Every bit of unused land doesn't need to be developed: Conservation Trust offers an alternative

By Alan Rowsome, executive director of the Northern Virginia Conservation Trust. 

As residents of Northern Virginia, were witnessing our communities develop rapidly with an influx of new businesses that are soon to call this region home.

There are many positives to living and working in such a thriving area, but it is also crucial that we protect the natural, outdoor places we love so that present and future generations can enjoy them the way we have.

With more than 1.1 million people living in Fairfax County alone, we must actively preserve green spaces, clean water sources, and wildlife habitat or risk the health of the community we call home.

The Northern Virginia Conservation Trust (NVCT), based in the Packard Center in Annandale, has protected more than 7,000 acres of land throughout Northern Virginia over the past 25 years.

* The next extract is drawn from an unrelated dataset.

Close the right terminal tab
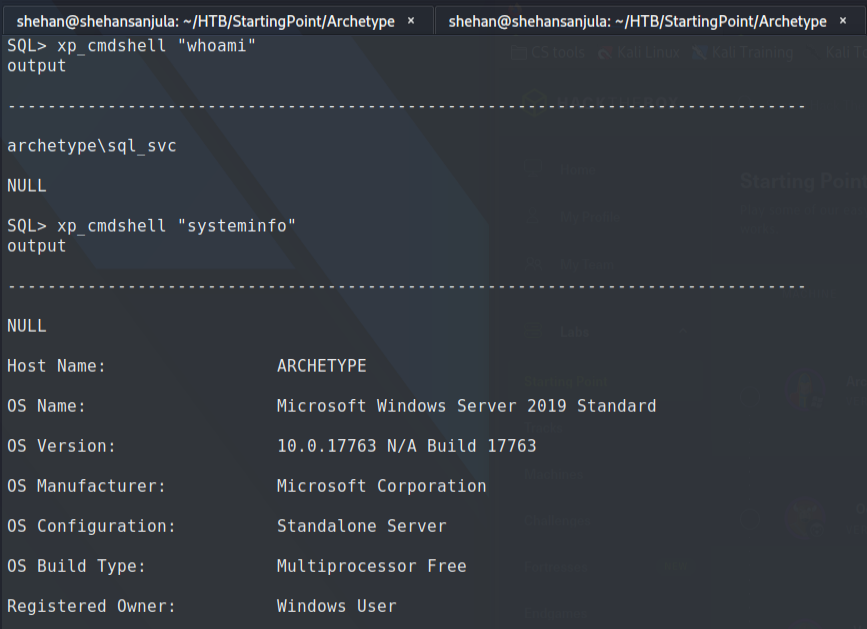The width and height of the screenshot is (867, 629). coord(843,21)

In fact, we’ve protected more than 650 acres in Fairfax County alone.

From one-acre parcels to much larger tracts, we look for land with conservation value that is  worthy of protection. NVCT is your region’s land trust working to safeguard the places you love by keeping property undeveloped and intact for future generations. We preserve the beauty and sustainability of our lands and waters, our quality of life, and the air we all breathe.

Northern Virginia’s lands offer rich natural and cultural heritage while providing spaces to decompress, opportunities for outdoor recreation, and wildlife habitat that are enjoyed by all ages.

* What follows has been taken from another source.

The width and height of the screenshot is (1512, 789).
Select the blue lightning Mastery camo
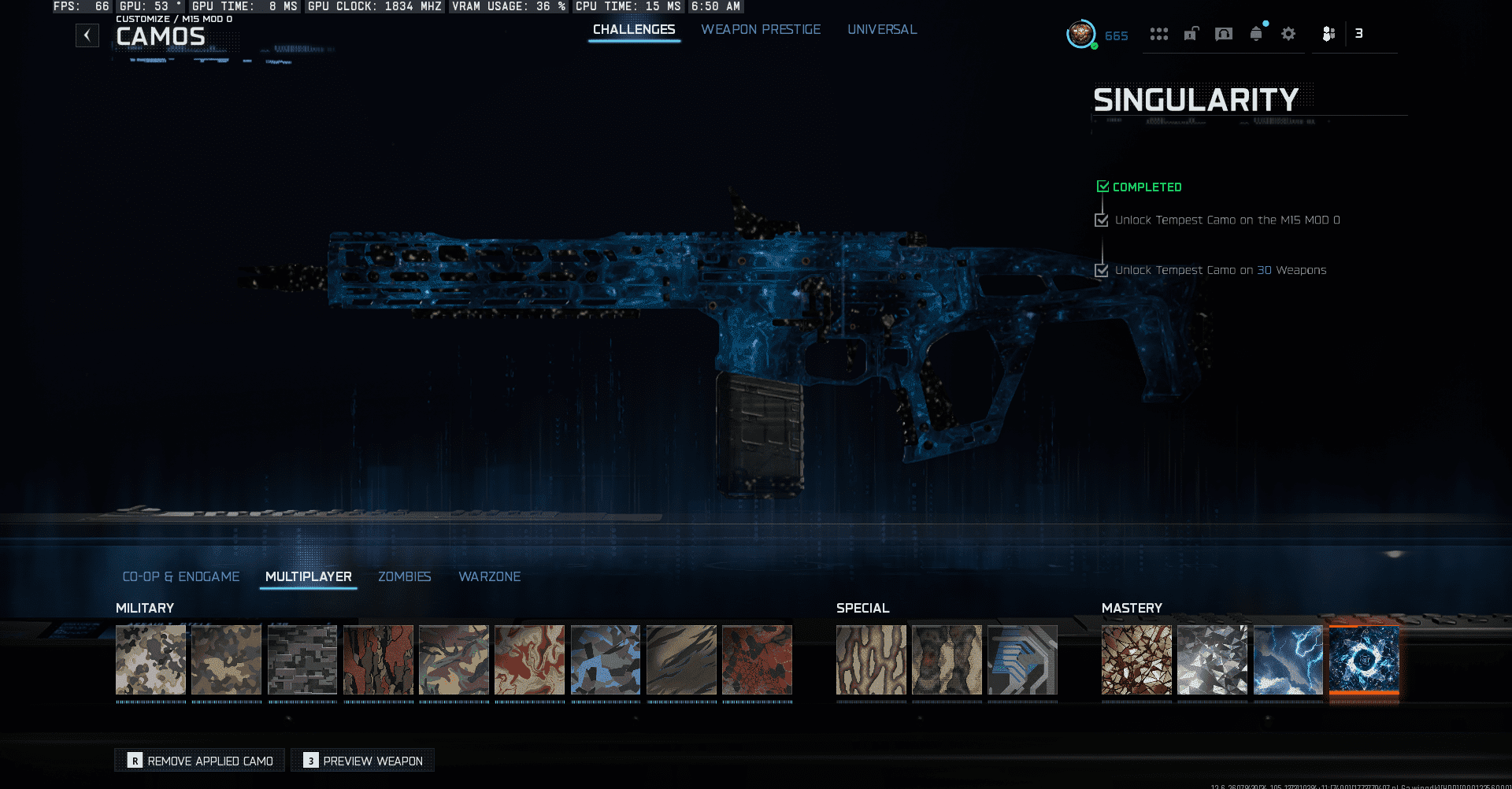(1288, 660)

One of the ways we protect these natural places is through conservation easements. These are legal agreements between a landowner and a land trust that relinquishes developable rights on a property, thus protecting the lands’ natural values.

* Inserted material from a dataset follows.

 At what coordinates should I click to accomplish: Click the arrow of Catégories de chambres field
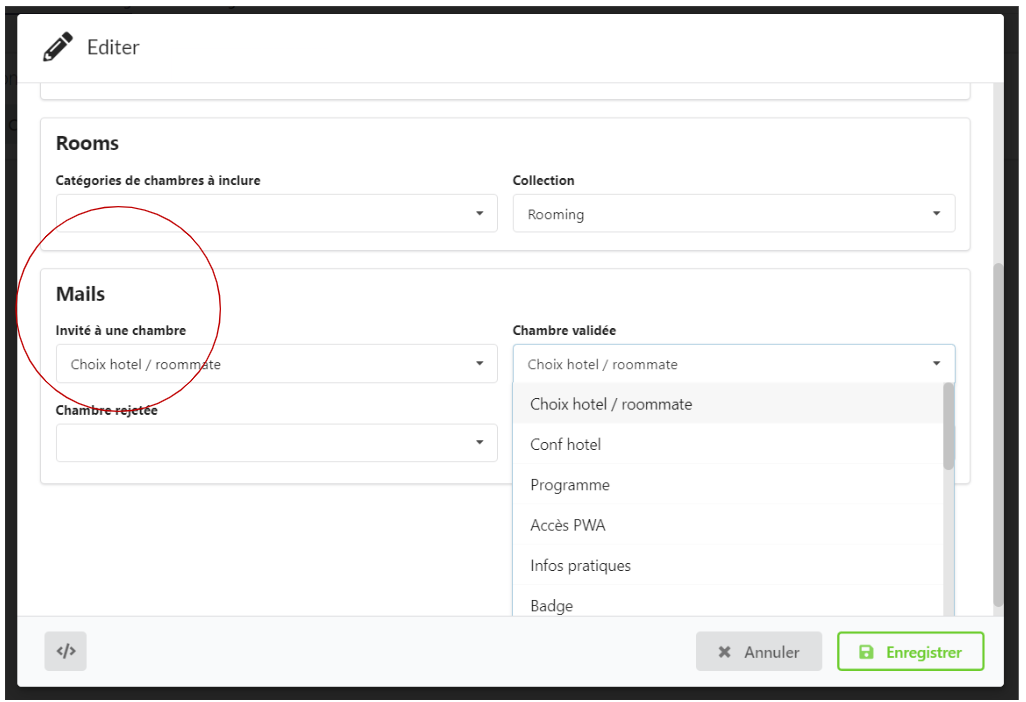coord(479,213)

The state of Virginia and the federal government offer significant tax benefits to property owners who put a conservation easement on their land. A property owner who executes a conservation easement continues to hold private ownership of the property while safeguarding its natural land. The land trust is then a partner with the owner to ensure the terms of the easement are upheld.

This all might sound scary and complicated, but it’s really a simple process that an organization like ours can walk you through. Conservation easements are flexible tools and they do not always have to apply to an entire property. The Northern Virginia Conservation Trust is an expert in land conservation tools and works closely with property owners to ensure protection of open space in perpetuity.

Conservation easements can be tailored to individual landowners and their needs as long as they are preserving the conservation value of the land. An easement on a property that is home to a rare plant species, for example, could prohibit further development, while a working farm could allow for additional structures to support agriculture.

If you own property or land that doesn’t have developable rights, there are additional options to consider for conservation, as well as financial benefit. 

Donating land outright to an organization like ours would potentially allow for the tract to be protected and managed by us as a pocket park or nature preserve, with the landowner no longer having to pay property taxes on the parcel and likely receiving significant tax benefits from the charitable gift. This can be done on full or partial lots depending on the situation. 

NVCT now owns 21 such places around our region which, when possible, will be opened up for public access and managed for the values that we all hold near and dear.

In addition to land conservation, NVCT is an active participant in your local community. We offer a number of volunteer events annually, such as trash cleanups, invasive plant removal, wildlife and nature hikes, educational events, photo contests, and much more.

If you feel as we do that we have an obligation to future generations to leave our community as thriving and livable as it is today, then we’d love to get you involved with our volunteer events. This is an excellent opportunity to enjoy the great outdoors, meet great people, and give back to our neighborhoods.

There’s still so much more you can do. You can become an advocate for our environment or make a donation to us in support of the clean water we drink, the plants and animals we love, and the land we cherish.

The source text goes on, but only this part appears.